(Collected data entries)
-------

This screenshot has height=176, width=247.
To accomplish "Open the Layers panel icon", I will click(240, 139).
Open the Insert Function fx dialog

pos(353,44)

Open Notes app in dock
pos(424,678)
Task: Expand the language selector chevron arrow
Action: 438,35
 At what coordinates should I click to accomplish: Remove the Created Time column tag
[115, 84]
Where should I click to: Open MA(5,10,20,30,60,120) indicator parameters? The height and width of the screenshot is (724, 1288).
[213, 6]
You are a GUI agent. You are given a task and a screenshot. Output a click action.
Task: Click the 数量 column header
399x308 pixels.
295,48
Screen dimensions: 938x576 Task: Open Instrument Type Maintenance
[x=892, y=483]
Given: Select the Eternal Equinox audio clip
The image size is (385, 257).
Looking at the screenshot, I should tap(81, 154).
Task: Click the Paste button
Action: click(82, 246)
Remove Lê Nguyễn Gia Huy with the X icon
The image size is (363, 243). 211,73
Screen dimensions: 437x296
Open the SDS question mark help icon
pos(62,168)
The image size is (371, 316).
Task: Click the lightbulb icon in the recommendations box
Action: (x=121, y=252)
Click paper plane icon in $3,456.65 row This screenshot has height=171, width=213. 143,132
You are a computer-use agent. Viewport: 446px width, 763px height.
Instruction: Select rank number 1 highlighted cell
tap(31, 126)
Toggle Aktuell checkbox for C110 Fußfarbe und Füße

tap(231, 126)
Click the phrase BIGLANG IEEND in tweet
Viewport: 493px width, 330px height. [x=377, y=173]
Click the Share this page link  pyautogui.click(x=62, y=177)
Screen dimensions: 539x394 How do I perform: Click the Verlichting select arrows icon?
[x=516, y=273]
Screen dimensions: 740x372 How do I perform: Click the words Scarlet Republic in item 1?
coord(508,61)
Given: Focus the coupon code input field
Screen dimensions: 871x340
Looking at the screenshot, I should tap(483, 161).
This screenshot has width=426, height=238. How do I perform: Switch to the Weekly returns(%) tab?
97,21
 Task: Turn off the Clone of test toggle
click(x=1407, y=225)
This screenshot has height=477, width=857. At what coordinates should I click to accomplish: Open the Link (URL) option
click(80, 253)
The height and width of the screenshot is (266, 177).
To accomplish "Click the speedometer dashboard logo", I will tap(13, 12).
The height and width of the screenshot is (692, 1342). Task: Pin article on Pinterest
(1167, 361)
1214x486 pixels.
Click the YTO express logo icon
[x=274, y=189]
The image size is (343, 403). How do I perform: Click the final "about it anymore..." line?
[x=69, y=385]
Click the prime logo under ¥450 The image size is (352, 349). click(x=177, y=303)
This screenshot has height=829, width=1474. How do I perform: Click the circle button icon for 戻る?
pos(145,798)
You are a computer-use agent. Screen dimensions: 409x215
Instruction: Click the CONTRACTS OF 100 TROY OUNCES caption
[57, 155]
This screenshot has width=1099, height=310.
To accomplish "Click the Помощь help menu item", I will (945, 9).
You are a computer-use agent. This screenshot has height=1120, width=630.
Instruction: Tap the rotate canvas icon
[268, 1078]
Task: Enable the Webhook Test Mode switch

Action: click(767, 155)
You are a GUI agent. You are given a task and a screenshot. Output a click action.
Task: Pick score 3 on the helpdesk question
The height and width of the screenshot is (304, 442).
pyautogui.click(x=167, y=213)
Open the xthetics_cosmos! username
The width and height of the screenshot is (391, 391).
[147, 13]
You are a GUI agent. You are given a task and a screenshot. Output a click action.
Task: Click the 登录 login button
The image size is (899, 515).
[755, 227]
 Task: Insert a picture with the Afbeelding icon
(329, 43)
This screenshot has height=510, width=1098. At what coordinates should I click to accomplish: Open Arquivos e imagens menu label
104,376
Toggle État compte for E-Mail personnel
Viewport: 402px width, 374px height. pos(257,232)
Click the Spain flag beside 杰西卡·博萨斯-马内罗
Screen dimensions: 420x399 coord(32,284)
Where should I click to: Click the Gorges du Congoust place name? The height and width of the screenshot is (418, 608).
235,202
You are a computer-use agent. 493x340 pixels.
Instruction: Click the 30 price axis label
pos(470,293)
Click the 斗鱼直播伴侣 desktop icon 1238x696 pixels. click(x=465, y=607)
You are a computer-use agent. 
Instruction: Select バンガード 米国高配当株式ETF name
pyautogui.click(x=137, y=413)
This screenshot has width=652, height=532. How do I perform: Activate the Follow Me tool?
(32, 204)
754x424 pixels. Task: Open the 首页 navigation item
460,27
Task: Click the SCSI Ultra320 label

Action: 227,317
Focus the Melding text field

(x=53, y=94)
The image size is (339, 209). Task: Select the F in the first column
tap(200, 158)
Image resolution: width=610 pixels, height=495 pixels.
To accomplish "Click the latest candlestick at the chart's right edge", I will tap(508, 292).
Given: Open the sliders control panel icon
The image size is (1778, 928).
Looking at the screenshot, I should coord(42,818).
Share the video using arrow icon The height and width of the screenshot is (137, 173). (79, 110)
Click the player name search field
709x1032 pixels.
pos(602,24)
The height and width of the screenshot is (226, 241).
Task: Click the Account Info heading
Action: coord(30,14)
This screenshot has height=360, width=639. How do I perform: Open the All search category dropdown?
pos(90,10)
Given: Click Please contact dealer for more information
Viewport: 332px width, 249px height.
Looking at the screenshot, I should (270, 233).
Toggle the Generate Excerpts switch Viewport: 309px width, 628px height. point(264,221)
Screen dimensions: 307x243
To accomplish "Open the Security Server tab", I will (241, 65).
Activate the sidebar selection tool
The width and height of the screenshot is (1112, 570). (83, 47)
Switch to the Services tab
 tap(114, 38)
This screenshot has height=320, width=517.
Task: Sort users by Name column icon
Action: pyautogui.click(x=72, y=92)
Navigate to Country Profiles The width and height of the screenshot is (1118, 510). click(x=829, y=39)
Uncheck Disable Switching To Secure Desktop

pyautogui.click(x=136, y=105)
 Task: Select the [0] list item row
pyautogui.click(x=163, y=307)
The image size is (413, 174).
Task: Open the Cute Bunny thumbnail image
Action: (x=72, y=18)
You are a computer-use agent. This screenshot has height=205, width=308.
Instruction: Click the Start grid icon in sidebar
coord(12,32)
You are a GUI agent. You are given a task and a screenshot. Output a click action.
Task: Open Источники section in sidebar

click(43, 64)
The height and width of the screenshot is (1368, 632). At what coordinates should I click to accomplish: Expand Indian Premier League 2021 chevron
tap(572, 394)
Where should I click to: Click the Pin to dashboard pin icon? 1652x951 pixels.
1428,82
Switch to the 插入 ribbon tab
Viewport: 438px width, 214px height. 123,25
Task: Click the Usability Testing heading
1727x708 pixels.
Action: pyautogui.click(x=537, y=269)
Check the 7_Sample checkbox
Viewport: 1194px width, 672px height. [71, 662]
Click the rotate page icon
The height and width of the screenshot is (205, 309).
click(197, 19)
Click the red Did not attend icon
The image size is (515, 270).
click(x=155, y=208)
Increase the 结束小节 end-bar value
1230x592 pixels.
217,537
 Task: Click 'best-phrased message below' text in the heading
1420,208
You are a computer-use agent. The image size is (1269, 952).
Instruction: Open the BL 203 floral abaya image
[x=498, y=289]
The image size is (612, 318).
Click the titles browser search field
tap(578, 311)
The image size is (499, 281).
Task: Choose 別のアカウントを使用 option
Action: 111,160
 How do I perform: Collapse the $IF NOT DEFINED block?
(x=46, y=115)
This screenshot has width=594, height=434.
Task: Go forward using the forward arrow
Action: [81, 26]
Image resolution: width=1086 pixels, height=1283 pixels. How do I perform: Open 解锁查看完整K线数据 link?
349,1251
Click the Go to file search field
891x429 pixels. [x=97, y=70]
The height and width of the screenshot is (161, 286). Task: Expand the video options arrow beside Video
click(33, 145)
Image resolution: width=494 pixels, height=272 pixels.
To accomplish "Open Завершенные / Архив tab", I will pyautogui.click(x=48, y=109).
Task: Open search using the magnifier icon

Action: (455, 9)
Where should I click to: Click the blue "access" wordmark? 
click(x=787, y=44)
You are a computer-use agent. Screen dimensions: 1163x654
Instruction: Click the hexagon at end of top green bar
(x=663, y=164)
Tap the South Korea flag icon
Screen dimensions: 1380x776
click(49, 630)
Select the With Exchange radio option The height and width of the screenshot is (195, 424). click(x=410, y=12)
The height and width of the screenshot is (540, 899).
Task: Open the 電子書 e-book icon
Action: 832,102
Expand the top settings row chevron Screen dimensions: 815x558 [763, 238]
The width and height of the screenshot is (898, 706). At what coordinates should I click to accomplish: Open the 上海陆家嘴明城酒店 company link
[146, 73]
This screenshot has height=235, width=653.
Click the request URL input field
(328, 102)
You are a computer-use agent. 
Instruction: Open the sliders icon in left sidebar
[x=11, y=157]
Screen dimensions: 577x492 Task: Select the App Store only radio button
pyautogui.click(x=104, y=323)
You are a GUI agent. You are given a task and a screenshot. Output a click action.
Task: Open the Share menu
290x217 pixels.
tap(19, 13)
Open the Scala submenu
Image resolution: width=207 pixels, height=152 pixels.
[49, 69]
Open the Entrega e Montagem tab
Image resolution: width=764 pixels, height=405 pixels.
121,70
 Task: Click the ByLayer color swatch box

-------

• _PROBLEM STATEMENT_:
Pull every line with the string "panel" from the data above.

• _SOLUTION FOR THIS PROBLEM_:
To accomplish "Open the Layers panel icon", I will click(240, 139).
Given: Open the sliders control panel icon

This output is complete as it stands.